## The request
Pull out, word for word, the lines below from the one containing "This screenshot has width=465, height=291." through the last line, with both ends included.

>> start

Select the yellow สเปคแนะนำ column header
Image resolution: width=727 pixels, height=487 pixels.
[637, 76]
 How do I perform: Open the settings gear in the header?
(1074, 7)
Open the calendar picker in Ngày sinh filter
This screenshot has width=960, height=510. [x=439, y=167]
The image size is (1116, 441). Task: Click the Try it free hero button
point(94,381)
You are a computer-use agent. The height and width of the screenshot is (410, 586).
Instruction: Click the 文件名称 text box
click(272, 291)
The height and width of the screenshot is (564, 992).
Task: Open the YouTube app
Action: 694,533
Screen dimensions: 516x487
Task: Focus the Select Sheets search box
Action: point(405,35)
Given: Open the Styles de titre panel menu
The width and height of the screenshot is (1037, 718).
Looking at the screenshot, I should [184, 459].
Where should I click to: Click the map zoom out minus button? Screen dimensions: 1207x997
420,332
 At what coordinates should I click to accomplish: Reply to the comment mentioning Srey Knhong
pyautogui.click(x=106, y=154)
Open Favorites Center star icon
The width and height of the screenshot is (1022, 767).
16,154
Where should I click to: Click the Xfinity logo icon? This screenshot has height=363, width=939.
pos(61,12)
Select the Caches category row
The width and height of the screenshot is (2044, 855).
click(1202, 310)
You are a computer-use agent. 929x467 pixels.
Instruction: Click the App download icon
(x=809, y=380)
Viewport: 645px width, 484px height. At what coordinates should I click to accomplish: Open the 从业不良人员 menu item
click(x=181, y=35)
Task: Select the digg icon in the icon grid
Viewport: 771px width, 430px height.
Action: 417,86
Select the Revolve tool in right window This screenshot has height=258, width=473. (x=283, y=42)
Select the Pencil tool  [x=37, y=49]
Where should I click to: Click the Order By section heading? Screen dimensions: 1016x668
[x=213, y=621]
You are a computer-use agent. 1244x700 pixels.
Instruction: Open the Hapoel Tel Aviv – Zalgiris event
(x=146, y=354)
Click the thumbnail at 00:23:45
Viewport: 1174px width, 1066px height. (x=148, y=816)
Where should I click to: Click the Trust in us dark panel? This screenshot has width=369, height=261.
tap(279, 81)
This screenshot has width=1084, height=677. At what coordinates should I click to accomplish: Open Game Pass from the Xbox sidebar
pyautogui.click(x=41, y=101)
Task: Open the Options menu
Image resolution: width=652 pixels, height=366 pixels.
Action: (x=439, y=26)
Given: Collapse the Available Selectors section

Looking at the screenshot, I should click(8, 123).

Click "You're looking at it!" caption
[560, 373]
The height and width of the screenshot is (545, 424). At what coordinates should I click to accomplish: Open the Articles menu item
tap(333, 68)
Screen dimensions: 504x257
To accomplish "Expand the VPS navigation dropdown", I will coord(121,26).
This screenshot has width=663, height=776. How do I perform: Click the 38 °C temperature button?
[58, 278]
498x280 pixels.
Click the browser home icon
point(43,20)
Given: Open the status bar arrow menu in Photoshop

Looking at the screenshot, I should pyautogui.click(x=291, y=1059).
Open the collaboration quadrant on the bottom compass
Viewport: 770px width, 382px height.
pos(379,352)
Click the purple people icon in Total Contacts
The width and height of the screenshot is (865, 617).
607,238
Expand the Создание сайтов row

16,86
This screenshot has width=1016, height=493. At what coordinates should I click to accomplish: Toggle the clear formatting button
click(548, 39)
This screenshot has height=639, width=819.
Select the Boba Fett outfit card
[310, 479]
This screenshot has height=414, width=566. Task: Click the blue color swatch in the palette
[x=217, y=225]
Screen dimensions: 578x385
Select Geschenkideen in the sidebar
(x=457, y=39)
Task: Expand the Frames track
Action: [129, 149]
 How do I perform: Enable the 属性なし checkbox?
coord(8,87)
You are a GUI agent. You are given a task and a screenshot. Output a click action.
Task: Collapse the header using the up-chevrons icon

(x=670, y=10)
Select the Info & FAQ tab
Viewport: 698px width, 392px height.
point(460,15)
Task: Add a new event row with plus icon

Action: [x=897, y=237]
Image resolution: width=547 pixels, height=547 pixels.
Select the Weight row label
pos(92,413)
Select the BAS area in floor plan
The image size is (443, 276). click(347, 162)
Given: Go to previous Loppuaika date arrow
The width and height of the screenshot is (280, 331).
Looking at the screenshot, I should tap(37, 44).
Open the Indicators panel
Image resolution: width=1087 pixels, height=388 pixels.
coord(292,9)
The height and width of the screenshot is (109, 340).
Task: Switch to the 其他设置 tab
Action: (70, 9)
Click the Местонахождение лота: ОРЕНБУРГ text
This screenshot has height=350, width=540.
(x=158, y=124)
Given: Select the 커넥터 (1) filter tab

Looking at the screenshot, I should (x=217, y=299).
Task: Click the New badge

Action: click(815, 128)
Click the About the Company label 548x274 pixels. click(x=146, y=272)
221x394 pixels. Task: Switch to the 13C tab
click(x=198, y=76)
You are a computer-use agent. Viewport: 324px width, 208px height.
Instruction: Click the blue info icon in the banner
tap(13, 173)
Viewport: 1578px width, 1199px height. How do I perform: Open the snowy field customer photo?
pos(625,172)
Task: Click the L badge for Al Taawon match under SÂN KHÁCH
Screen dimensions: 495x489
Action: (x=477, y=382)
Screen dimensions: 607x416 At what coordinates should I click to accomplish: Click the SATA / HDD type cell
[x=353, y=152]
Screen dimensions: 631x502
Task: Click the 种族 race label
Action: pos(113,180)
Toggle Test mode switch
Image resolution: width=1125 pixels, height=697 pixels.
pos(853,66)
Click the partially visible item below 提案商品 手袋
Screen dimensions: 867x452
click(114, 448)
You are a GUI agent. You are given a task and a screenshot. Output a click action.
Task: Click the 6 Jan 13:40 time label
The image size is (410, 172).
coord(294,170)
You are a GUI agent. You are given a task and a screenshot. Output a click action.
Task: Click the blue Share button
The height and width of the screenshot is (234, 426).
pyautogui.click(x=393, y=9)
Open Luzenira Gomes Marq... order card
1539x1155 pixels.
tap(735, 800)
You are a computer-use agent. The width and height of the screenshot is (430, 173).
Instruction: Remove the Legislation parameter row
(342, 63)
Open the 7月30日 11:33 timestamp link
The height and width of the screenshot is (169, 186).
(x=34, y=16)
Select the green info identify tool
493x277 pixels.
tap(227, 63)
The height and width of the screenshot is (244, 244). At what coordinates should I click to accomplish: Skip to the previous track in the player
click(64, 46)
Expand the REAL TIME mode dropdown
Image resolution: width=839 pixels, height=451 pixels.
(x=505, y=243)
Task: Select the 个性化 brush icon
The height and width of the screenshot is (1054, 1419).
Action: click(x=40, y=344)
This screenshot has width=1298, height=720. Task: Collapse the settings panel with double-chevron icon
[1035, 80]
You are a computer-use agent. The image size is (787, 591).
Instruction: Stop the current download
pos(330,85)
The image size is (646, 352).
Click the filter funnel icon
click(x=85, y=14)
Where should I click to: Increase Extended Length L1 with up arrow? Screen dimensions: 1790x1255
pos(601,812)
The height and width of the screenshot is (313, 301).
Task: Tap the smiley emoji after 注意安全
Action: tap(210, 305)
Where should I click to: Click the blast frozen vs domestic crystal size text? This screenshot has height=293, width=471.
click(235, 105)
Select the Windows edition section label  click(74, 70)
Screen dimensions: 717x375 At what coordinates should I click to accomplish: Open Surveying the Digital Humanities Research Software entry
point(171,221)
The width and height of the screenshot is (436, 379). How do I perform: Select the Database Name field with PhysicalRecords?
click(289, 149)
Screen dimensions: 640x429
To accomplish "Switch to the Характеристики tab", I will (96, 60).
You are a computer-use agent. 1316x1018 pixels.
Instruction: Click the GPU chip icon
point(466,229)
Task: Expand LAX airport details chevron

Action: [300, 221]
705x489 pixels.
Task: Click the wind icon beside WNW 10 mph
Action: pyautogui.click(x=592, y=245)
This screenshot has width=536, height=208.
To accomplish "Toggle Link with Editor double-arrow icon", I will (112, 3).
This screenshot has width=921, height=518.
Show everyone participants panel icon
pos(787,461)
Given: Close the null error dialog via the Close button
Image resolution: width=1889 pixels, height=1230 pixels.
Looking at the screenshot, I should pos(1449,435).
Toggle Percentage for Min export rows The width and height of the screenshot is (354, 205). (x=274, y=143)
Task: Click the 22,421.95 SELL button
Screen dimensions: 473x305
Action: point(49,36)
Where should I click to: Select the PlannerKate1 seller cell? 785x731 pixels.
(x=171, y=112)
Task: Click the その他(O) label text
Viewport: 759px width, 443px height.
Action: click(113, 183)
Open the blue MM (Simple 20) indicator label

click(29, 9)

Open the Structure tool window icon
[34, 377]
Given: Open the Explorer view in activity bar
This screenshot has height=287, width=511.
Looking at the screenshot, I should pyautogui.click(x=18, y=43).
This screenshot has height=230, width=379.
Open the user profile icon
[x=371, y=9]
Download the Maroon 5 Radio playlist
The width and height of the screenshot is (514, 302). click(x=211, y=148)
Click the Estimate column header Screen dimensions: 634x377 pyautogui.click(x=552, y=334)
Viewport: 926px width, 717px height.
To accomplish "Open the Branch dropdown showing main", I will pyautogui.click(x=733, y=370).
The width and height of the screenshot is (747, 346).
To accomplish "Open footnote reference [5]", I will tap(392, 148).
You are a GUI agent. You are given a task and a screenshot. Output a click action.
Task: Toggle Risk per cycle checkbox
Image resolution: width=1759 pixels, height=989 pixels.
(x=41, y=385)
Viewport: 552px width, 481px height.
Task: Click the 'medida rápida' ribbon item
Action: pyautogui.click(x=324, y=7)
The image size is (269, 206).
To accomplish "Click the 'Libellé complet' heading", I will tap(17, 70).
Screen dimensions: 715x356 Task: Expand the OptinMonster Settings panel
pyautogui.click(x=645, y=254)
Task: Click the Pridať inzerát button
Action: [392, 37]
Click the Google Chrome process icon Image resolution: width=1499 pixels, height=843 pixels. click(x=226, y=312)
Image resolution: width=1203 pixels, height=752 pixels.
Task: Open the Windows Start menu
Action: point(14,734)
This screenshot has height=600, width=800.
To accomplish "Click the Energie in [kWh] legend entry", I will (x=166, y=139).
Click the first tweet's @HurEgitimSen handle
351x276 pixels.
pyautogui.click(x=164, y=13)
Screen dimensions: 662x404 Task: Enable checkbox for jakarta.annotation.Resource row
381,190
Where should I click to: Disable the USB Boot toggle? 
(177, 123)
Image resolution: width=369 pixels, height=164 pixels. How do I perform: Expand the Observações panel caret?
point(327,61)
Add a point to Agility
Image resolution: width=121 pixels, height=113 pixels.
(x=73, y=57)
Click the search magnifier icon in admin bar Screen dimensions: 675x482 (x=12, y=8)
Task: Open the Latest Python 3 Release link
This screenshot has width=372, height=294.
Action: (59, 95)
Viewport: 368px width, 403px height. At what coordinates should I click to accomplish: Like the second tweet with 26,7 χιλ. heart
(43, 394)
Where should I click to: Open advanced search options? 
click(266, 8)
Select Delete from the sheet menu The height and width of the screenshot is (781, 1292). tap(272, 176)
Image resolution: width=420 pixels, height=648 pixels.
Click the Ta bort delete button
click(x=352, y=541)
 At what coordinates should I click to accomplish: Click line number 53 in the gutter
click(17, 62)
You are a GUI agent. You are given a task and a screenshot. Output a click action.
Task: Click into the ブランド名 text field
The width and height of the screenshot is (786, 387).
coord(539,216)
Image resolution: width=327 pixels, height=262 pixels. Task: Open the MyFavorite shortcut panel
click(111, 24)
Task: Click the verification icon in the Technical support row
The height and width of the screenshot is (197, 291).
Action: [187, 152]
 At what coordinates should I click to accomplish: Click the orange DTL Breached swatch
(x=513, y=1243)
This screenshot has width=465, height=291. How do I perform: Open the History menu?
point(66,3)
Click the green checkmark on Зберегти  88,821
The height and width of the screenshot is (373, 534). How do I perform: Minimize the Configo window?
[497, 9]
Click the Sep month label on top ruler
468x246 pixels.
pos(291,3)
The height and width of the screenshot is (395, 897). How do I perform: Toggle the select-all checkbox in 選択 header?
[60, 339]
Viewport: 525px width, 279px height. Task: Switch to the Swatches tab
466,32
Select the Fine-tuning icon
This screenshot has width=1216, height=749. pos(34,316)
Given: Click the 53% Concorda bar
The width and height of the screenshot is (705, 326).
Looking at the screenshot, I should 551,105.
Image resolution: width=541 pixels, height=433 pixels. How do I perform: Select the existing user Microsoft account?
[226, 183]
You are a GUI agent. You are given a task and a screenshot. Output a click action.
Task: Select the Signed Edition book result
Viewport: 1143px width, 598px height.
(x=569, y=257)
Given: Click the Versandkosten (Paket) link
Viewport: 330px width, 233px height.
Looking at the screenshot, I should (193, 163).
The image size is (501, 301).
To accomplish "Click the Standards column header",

>> end

## Complete response
This screenshot has width=465, height=291. How do I perform: Open the History menu?
point(66,3)
Click the green checkmark on Зберегти  88,821
The height and width of the screenshot is (373, 534). How do I perform: Minimize the Configo window?
[497, 9]
Click the Sep month label on top ruler
468x246 pixels.
pos(291,3)
The height and width of the screenshot is (395, 897). How do I perform: Toggle the select-all checkbox in 選択 header?
[60, 339]
Viewport: 525px width, 279px height. Task: Switch to the Swatches tab
466,32
Select the Fine-tuning icon
This screenshot has width=1216, height=749. pos(34,316)
Given: Click the 53% Concorda bar
The width and height of the screenshot is (705, 326).
Looking at the screenshot, I should 551,105.
Image resolution: width=541 pixels, height=433 pixels. How do I perform: Select the existing user Microsoft account?
[226, 183]
You are a GUI agent. You are given a task and a screenshot. Output a click action.
Task: Select the Signed Edition book result
Viewport: 1143px width, 598px height.
(x=569, y=257)
Given: Click the Versandkosten (Paket) link
Viewport: 330px width, 233px height.
Looking at the screenshot, I should (193, 163).
The image size is (501, 301).
To accomplish "Click the Standards column header",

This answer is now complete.